Fluoride is a mineral that is often used to treat water supplies, which is unfortunate for your plants. Enough of it can disrupt the photosynthesis of your plants, and when it builds up over time it can become toxic.
Fluoride content in water can vary widely from state to state, so you may want to contact your local water authority for more information on the fluoride content of your water supply.
Calcium and Magnesium
Tap water contains calcium and magnesium, which are not inherently bad. In fact, calcium and magnesium can be really useful for plant health! But when you’re nurturing your plants with water that has high levels of either, they can build up in your soil over time. Excessive levels can lead to root dehydration and inhibited growth, which can have a devastating effect on your plants.
Too much calcium can change the pH levels in your soil, which can deprive certain plants of much-needed acidity. It can also cancel out the effects of other nutrients in the soil. On the other hand, too much magnesium can also stop calcium from doing its job.
If you notice a white, powder-like film on the surface of your soil, you may have calcium and magnesium build-up on your hands. To remedy this, you need to leach your soil with large amounts of water, flushing out these accumulated salts. We recommend using distilled water or rainwater for this process.
How To Ensure Safe Water For Your Plants
Water quality can affect your plants to a degree, depending on a couple of factors. But luckily, there are multiple ways to ensure that the water you are using is safe for plants!
+ + +
→ **LIST OF TASKS**:
• A. In the plant-watering text, please copy the passage from "If you notice" up to and including "for this process.", replacing "rainwater" with "filtered water".
• B. According to the plant-watering text, what plant process can enough fluoride disrupt?
• C. List every mineral that the plant-watering text names.
The records have no connection to the plant-watering text.

→ **DATASET**:
+ + +
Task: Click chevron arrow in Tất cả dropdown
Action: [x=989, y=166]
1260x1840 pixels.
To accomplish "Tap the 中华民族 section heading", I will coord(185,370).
+ + +
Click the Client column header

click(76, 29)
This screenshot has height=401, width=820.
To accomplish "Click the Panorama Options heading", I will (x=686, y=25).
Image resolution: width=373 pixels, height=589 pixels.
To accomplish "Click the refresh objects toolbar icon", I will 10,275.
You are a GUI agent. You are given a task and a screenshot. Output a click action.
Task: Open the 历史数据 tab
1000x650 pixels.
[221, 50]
+ + +
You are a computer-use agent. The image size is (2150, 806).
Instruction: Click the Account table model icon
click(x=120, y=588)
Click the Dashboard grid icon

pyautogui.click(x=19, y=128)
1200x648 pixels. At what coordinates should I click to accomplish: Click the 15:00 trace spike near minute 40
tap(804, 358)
+ + +
→ **SOLUTIONS TO THE TASKS**:
• A.
If you notice a white, powder-like film on the surface of your soil, you may have calcium and magnesium build-up on your hands. To remedy this, you need to leach your soil with large amounts of water, flushing out these accumulated salts. We recommend using distilled water or filtered water for this process.

• B. Photosynthesis

• C. Fluoride, calcium, magnesium